Share this Job

Site Reliability Engineer

Date: Aug 3, 2022

Location: Berlin, DE, 10176

Company: Optimizely

Optimizely is focused on unlocking the digital potential of our clients and our employees. We are the recognized category leader in Digital Experience Platform (DXP) and in Email marketing automation software. Just in DACH market, over 1,000 companies rely on us - such as Deutsche Bahn, TUI, Tchibo, myToys or Payback.

 

We live an inclusive and diverse culture with a global team of 1500+ people across the US, Europe, Australia, Bangladesh, and Vietnam. We blend European and American business culture with emphasis on teamwork, diversity, and moving fast. Our people make the difference!

 

If you are looking to work on the next generation of digital technologies in a fast-paced, hyper-growth environment, let’s have a conversation! We’re just getting started...

 

Introduction

Reliability Engineering is a rapidly growing part within the organization. We are in the process of building our teams, tools and systems as part of our mission to build the leading digital experience platform.

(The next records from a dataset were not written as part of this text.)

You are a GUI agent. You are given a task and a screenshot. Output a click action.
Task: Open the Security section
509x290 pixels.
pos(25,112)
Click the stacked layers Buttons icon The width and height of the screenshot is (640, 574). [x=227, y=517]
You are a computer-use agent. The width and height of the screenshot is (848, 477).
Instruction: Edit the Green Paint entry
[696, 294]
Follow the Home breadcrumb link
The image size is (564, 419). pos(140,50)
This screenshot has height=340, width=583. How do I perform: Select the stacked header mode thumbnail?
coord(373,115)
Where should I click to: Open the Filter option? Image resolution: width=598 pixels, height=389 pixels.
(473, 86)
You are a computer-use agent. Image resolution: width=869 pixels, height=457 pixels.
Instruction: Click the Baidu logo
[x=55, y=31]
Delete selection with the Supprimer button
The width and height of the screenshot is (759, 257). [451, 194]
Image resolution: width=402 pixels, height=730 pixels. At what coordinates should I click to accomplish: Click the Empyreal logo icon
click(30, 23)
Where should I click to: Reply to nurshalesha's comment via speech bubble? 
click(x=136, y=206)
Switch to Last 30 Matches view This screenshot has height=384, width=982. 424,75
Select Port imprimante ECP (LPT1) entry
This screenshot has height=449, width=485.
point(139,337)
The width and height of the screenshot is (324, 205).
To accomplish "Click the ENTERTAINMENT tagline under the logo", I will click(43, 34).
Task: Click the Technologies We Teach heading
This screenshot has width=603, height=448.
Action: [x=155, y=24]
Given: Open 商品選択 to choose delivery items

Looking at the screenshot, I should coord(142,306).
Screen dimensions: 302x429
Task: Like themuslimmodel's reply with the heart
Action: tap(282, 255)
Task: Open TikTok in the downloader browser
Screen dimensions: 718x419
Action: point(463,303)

We enable Optimizely to go fast by providing real time feedback on production systems. We work side by side with the product family and platform developers to maintain and improve services and performance. We live the company values (Dependable, Collaborative and Simple) with a strong customer focus and possess a healthy sense of urgency. We are a heavily data driven team, utilising a variety of data collection, enrichment, analytics and visualisations to learn about our complex systems.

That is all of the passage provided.